29 de setembro de 2008, 0h00

Juízo de admissibilidade e contraditório antecipado

Desde muito tempo os operadores do Direito, em sua maioria, reclamavam modificações no processo penal; entre os argumentos, não raro o de que a atividade investigatória registra baixa efetividade em nosso sistema repressivo, sendo demasiadamente burocrática; ou que o processo propriamente dito seria moroso e permeável a um conjunto de práticas que tanto poderiam servir à busca da chamada verdade real quando à procrastinação pura e simples. Pois a reforma aí está, introduzindo profundas alterações em determinados pontos do sistema; nesse contexto, a Lei 11.719, em vigência desde agosto de 2008, que alterou institutos como a emendatio libelli e a mutatio libelli, bem como estabeleceu novas regras para os procedimentos em geral. Resta saber se todas essas modificações estão em consonância com a expectativa da comunidade jurídica, e se irão mesmo produzir os resultados que se apregoa.

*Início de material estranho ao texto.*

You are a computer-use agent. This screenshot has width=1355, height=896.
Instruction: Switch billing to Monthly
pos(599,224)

A questão fulcral, parece-nos, preliminarmente, reside no juízo de admissibilidade da ação penal, ou seja, haverá um ou dois recebimentos da denúncia ou queixa, ou, mais precisamente, valerá a primeira ou a segunda previsão legal? A complexidade que o novo texto legal apresenta a um tema até então de fácil compreensão, recomenda uma reflexão mais alentada, na tentativa de contextualizá-lo adequadamente. No anterior modelo, o juízo de admissibilidade, a que sempre denominamos recebimento da denúncia ou queixa, dava-se, em regra, imediatamente após o oferecimento da inicial acusatória. Trata-se (o recebimento) de providência relevante, porquanto constitui marco interruptivo da prescrição (art. 117, I, do Código Penal) e, ao menos no sistema anterior, presa ao princípio da indisponibilidade; assim, recebida a inicial, tinha-se que a ação penal era (ou ainda é?) como uma flecha, que desprendida do arco que a impulsiona somente no alvo (a sentença) exaure a sua força.

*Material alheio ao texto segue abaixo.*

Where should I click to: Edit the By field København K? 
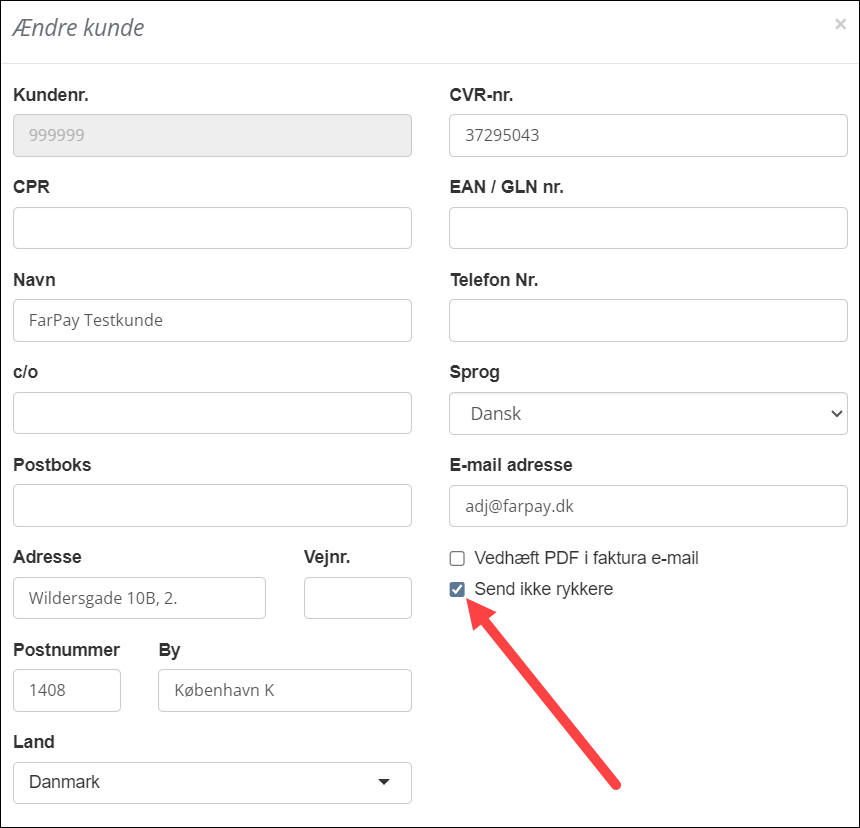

Também não é de hoje que se discute a possibilidade de haver contraditório em momento anterior ao juízo de admissibilidade (recebimento da denúncia ou queixa); há vantagens nisso, tanto para o acusado (possibilidade de demonstrar desde logo que a ação é infundada) quanto para o próprio Estado Jurisdição (possibilidade de abreviar demandas inúteis e/ou aglutinar atos instrutórios). Não é outra coisa o que temos para os crimes de imprensa, pois a Lei 5.250/67, em seu artigo 44, estabelece que o recebimento da denúncia só irá acontecer depois do oferecimento de resposta pela defesa; é o que também ocorre nos casos submetidos aos Juizados Especiais Criminais (Lei 9.099/95, art. 81) e, de certo modo, no procedimento previsto para os crimes de tráfico (Lei 11.343/06).

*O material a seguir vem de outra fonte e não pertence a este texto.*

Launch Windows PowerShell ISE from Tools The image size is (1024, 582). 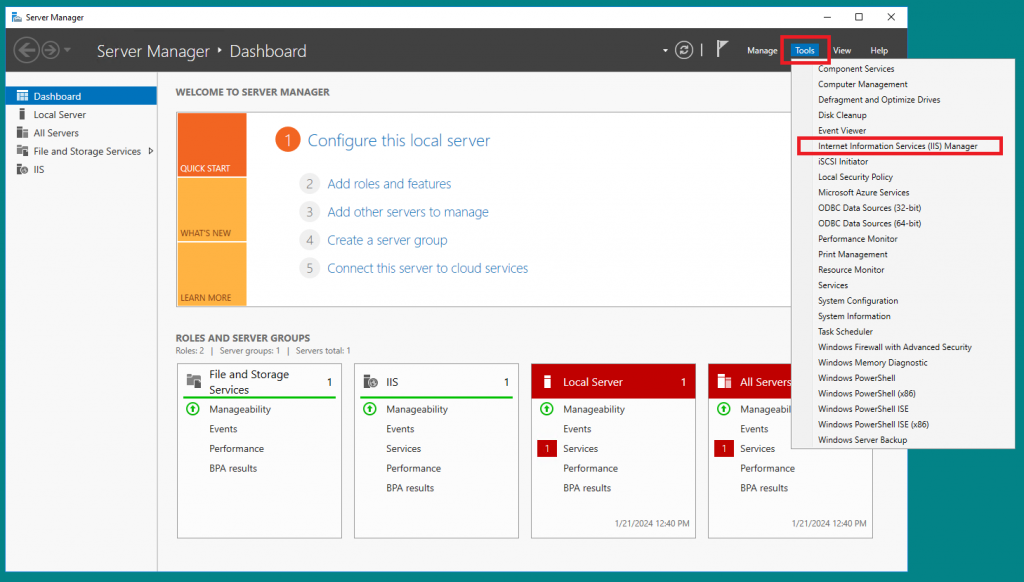[863, 409]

Pois é justamente quanto ao recebimento da denúncia ou queixa que a Lei 11.719/08 enseja, a nosso sentir, maior controvérsia. O PL 4.207/01, que deu origem à lei, chegou ao Congresso Nacional com a proposta de uma uniformização dos procedimentos e, fora de qualquer dúvida, pretendendo um modelo de contraditório antecipado, em que o juízo de admissibilidade só aconteceria depois da manifestação defensiva; basta ver a redação que era pretendida para o artigo 395:

“Art. 395. Nos procedimentos ordinário e sumário, oferecida a denúncia ou queixa, o juiz, se não a rejeitar liminarmente, ordenará a citação do acusado para responder à acusação, por escrito, no prazo de dez dias, contados da data da juntada do mandado aos autos ou, no caso de citação por edital, do comparecimento pessoal do acusado ou do defensor constituído.”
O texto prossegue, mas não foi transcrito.